When handing down his decision, Justice Horan remarked that:

the contraventions admitted by Mercer are serious. They arose from failures by Mercer to implement adequate systems to ensure that ESG claims in relation to its superannuation products were accurate, and to monitor and enforce the application of any sustainability exclusions associated with such ESG claims”.

Justice Horan went on to state that it was vital for clients in the financial services industry to have confidence in ESG claims made by the providers of financial products and services. This is because, like in several other industries, clients may place great importance on ESG considerations when making investment decisions. Hence, any misrepresentations in relation to ESG policies or practices associated with financial products or services, such as greenwashing, undermines that client confidence to the detriment of the market and industry in general.

What is greenwashing and ESG reporting?

Greenwashing is the process of conveying a false impression, or providing misleading information, concerning a company’s products, approach and performance. For example, alleging that a company offers financial products which are more environmentally or socially sound, or sustainable, than they actually are. Such false claims can have serious consequences, including penalties, reprimands, litigation and prosecution, not to mention long-term damage to brand and market reputation.

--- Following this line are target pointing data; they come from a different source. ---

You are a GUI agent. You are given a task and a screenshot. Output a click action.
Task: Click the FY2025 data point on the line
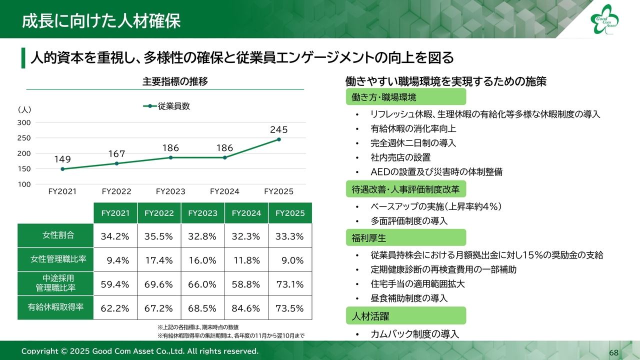[x=278, y=140]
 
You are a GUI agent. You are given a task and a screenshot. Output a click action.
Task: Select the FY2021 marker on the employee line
[x=62, y=169]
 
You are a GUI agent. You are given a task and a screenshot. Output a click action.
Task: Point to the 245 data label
[x=278, y=130]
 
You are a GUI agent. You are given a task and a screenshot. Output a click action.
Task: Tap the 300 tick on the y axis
[x=24, y=122]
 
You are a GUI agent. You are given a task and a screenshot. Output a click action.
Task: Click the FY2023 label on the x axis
[x=170, y=192]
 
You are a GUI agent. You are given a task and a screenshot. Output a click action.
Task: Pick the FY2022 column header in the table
[x=159, y=213]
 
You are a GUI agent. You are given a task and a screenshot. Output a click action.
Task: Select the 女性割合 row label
[x=55, y=235]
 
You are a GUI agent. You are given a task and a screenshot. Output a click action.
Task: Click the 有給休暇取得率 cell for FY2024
[x=246, y=308]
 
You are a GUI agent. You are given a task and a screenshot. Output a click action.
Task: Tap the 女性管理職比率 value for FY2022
[x=159, y=260]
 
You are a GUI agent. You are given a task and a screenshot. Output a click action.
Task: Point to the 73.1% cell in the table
[x=290, y=284]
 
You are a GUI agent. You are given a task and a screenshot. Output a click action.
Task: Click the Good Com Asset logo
[x=604, y=20]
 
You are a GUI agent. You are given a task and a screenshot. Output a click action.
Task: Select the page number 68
[x=614, y=353]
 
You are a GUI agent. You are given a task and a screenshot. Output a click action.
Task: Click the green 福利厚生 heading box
[x=406, y=238]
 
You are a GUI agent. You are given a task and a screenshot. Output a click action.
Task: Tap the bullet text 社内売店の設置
[x=400, y=158]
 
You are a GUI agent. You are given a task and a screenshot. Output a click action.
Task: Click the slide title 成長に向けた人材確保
[x=101, y=21]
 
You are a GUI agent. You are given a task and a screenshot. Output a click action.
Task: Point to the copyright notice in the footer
[x=140, y=352]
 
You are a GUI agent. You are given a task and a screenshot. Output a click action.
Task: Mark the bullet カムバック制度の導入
[x=414, y=334]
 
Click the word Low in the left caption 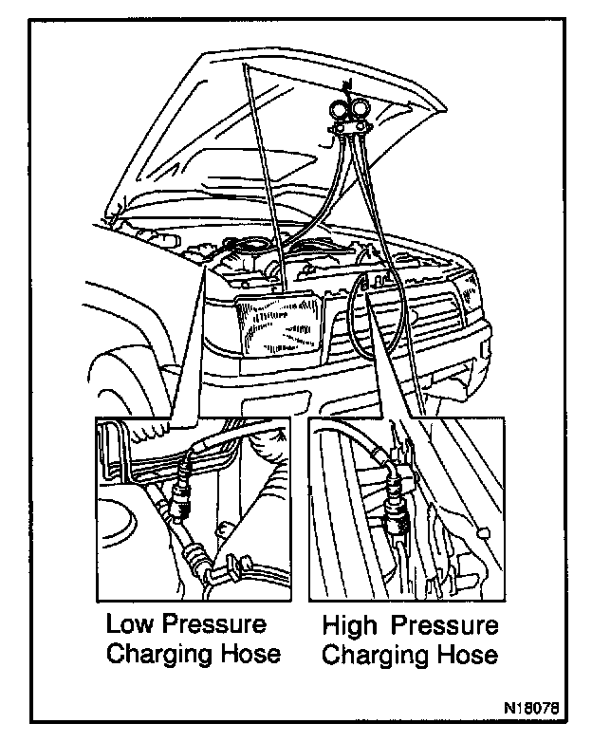pos(128,625)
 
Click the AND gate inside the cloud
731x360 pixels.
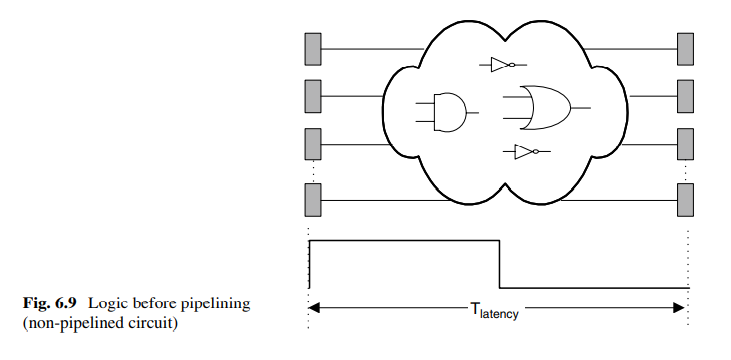pos(449,112)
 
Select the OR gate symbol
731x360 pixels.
pos(545,108)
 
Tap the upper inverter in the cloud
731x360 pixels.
pos(503,65)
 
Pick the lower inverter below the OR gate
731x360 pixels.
pos(526,152)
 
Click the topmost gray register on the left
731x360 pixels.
pos(313,49)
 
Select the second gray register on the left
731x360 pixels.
pos(313,96)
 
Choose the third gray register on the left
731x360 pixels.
pos(313,144)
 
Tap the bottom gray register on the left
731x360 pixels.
pos(313,200)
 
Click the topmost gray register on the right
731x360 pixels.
pos(685,49)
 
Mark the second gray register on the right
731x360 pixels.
pos(685,96)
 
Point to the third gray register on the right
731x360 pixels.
pos(685,144)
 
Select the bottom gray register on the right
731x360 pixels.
pos(685,200)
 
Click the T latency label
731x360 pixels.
pos(494,310)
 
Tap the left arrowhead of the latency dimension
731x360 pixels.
pos(313,307)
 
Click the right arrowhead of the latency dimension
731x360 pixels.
pos(679,307)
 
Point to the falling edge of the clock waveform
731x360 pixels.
pos(499,264)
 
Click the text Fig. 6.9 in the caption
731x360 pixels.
pos(49,304)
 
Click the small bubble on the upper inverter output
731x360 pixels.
pos(511,65)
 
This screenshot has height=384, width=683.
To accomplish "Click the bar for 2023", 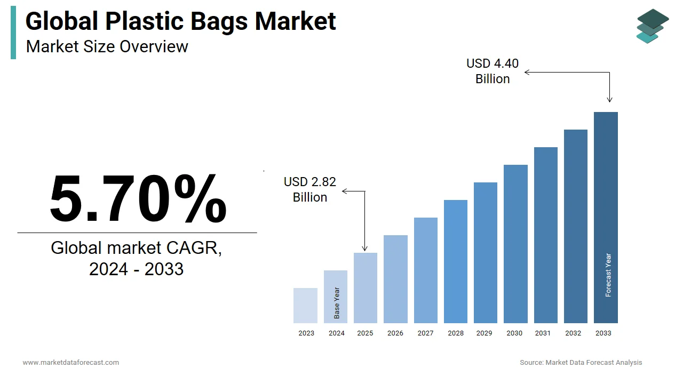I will [x=306, y=306].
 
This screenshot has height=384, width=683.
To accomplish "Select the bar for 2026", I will [x=395, y=279].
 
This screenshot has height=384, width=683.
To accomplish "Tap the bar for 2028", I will [x=456, y=261].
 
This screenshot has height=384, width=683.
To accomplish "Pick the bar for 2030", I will [x=515, y=244].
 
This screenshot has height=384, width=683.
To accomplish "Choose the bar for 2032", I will [x=576, y=226].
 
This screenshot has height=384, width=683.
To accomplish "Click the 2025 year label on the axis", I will [x=366, y=333].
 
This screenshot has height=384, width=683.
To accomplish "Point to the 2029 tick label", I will [x=485, y=333].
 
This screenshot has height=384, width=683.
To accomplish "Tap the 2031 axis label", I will [x=543, y=333].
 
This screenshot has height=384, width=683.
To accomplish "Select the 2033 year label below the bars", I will [x=603, y=333].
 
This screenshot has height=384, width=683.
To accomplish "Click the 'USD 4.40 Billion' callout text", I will [x=493, y=71].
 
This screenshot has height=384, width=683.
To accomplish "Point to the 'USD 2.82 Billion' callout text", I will [x=310, y=189].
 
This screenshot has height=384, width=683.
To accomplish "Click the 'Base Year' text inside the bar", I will [x=337, y=303].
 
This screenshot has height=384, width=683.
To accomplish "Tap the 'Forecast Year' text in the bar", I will [x=608, y=275].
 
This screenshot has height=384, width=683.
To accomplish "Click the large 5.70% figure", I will [x=138, y=198].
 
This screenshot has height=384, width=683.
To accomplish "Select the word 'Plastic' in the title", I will [x=141, y=21].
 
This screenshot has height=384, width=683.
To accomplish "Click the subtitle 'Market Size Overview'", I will [x=107, y=46].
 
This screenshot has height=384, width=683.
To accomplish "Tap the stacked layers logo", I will [x=652, y=26].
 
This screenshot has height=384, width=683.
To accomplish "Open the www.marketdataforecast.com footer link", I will [x=71, y=363].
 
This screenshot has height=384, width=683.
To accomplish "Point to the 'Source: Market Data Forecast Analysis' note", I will [x=581, y=363].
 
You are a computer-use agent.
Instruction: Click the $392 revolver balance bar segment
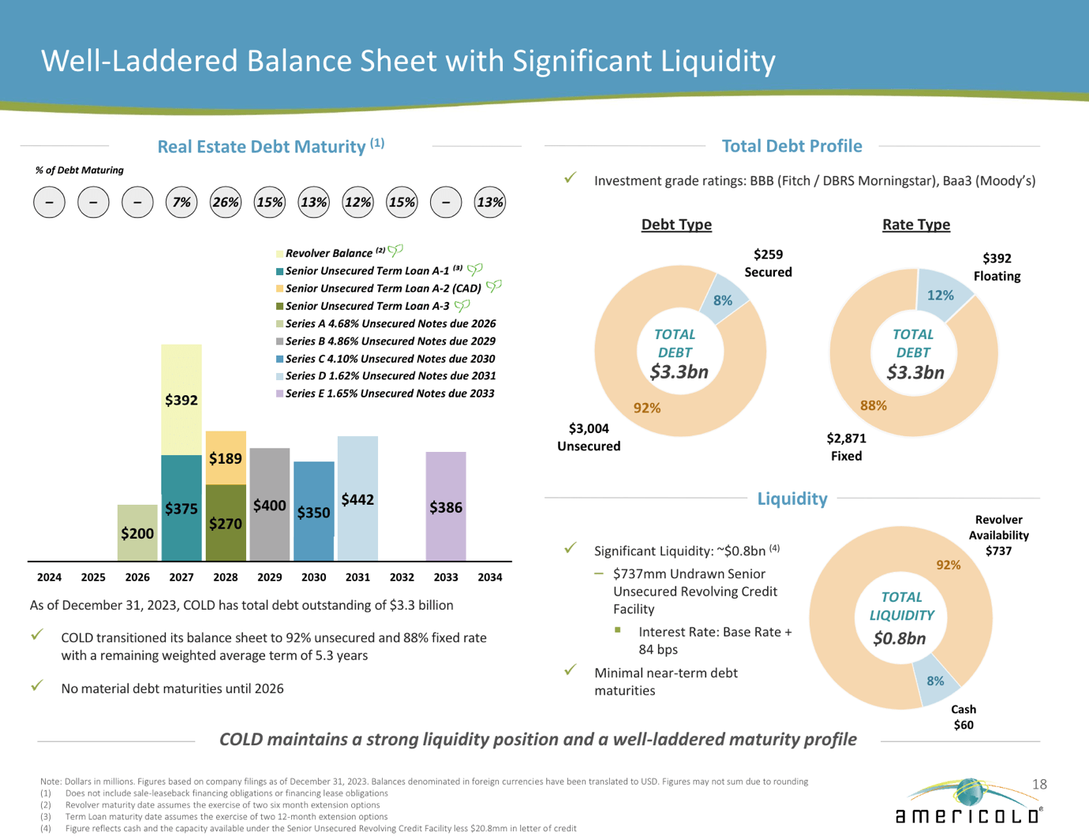[x=182, y=400]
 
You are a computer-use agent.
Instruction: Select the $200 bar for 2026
[x=137, y=533]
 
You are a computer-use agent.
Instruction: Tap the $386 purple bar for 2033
[x=446, y=507]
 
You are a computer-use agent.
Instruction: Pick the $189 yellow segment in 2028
[x=226, y=458]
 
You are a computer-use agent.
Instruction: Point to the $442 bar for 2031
[x=357, y=499]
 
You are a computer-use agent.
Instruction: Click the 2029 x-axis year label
[x=270, y=577]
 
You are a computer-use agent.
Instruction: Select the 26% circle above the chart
[x=226, y=203]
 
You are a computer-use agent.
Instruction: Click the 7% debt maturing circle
[x=182, y=203]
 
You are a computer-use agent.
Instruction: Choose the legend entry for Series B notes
[x=390, y=341]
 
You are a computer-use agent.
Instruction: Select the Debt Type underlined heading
[x=676, y=225]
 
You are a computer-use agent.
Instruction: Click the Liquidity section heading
[x=791, y=498]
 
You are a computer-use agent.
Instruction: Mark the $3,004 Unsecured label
[x=589, y=437]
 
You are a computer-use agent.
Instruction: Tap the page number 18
[x=1039, y=784]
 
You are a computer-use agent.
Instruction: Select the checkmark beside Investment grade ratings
[x=571, y=178]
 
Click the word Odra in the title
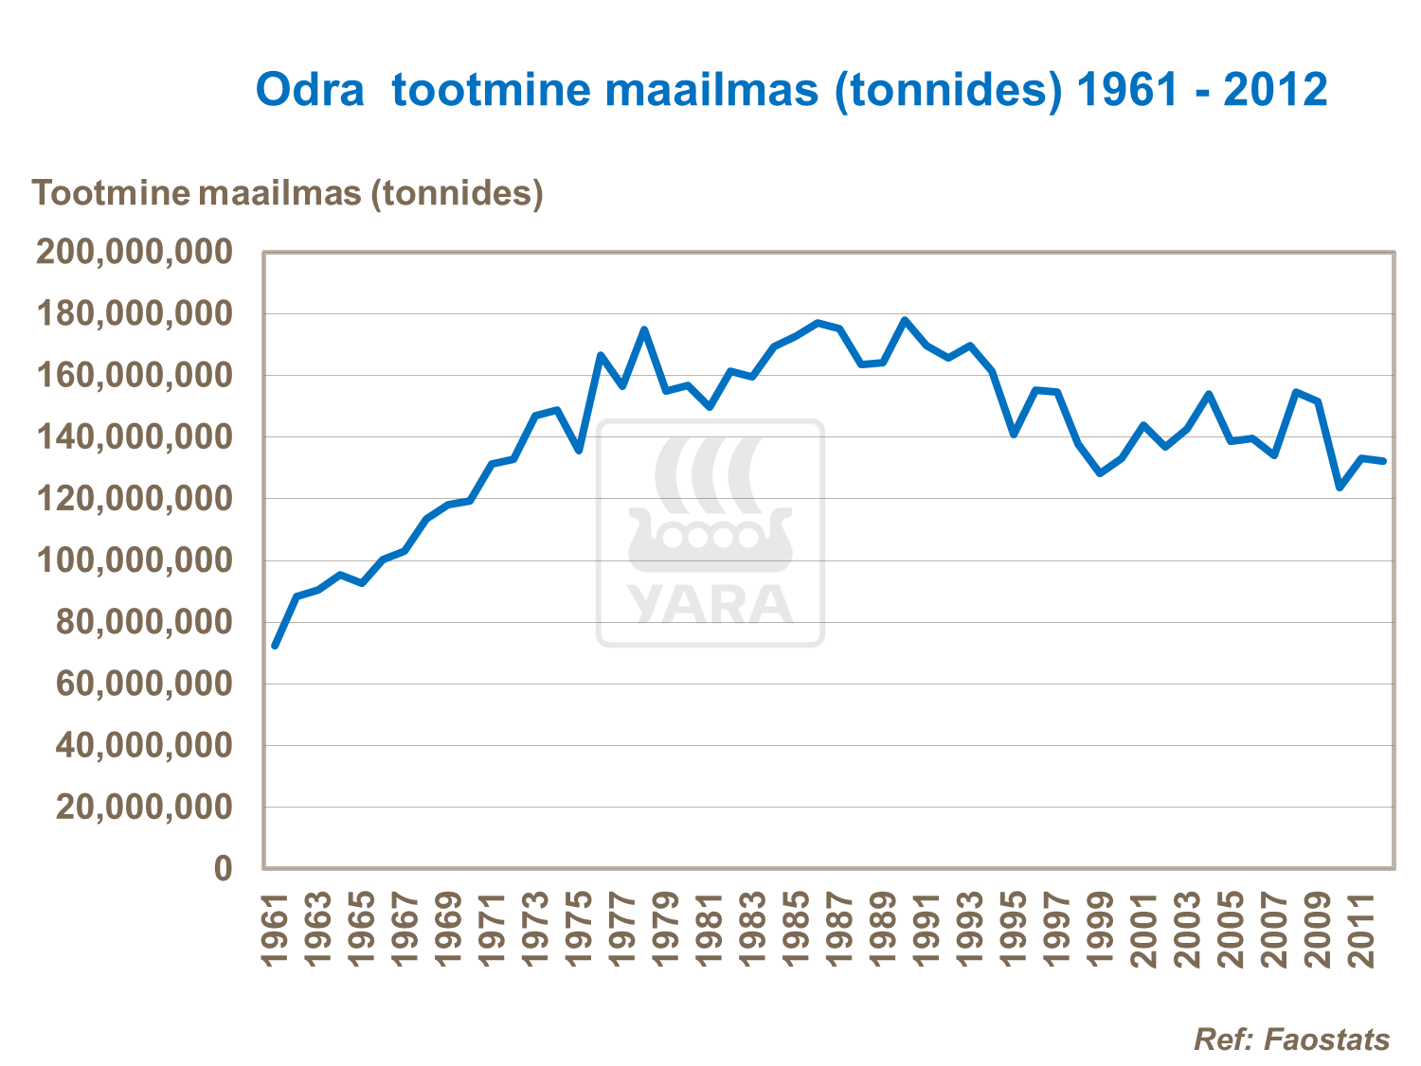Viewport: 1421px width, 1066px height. pyautogui.click(x=310, y=90)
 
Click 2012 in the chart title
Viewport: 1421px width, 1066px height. pyautogui.click(x=1275, y=90)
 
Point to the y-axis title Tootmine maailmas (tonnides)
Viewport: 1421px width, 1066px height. pyautogui.click(x=288, y=193)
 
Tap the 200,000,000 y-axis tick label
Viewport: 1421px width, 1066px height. pyautogui.click(x=134, y=253)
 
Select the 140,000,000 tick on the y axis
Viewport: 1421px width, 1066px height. pyautogui.click(x=134, y=437)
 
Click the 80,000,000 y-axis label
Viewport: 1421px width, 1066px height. pyautogui.click(x=144, y=623)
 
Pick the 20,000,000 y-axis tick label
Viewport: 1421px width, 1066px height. pyautogui.click(x=144, y=808)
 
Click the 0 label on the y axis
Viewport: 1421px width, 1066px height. pyautogui.click(x=223, y=869)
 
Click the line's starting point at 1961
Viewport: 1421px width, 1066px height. pyautogui.click(x=275, y=646)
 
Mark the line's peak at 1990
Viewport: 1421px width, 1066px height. pyautogui.click(x=905, y=320)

ESG reporting is the disclosure by a company of its environmental, social and corporate governance data. As with all corporate disclosure requirements, the purpose of ESG reporting is to shed light on a company’s ESG activities, particularly with regards to transparency for investors. ESG reporting is also an effective way for organisations to demonstrate that they are meeting their sustainability goals and that their ESG projects are genuine ie. not just telling clients what they want to hear, or worse, engaging in greenwashing.

ASIC is a supporter of smart ESG investing.

ASIC weighs in on the judgment

In response to the Federal Court’s judgment, ASIC Deputy Chair, Ms Sarah Court, stated that:

This was ASIC’s first greenwashing case brought before the Federal Court; a landmark case both for ASIC and for the financial services industry. It demonstrates the importance of making accurate ESG claims to investors and potential investors.”

Ms Court went on to state that the Federal Court matter served to set a strong example to the financial services industry of the greenwashing action which the regulator is prepared to take.

There is little doubt that, in order to ensure that the market is fair and transparent for all, ASIC will continue to monitor the market for ESG-related claims which fail to be substantiated or validated by evidence.

Further reading

ASIC’s Information Sheet 271 – How to avoid greenwashing when offering or promoting sustainability-related products – provides useful guidance for responsible entities of managed funds and super fund trustees on how to avoid the practice of greenwashing when offering or promoting sustainability-related or ethical products and investments.

ASIC’s Report 763 – ASIC’s recent greenwashing interventions – outlines ASIC regulatory interventions made between 1 July 2022 and 31 March 2023 in relation to greenwashing concerns.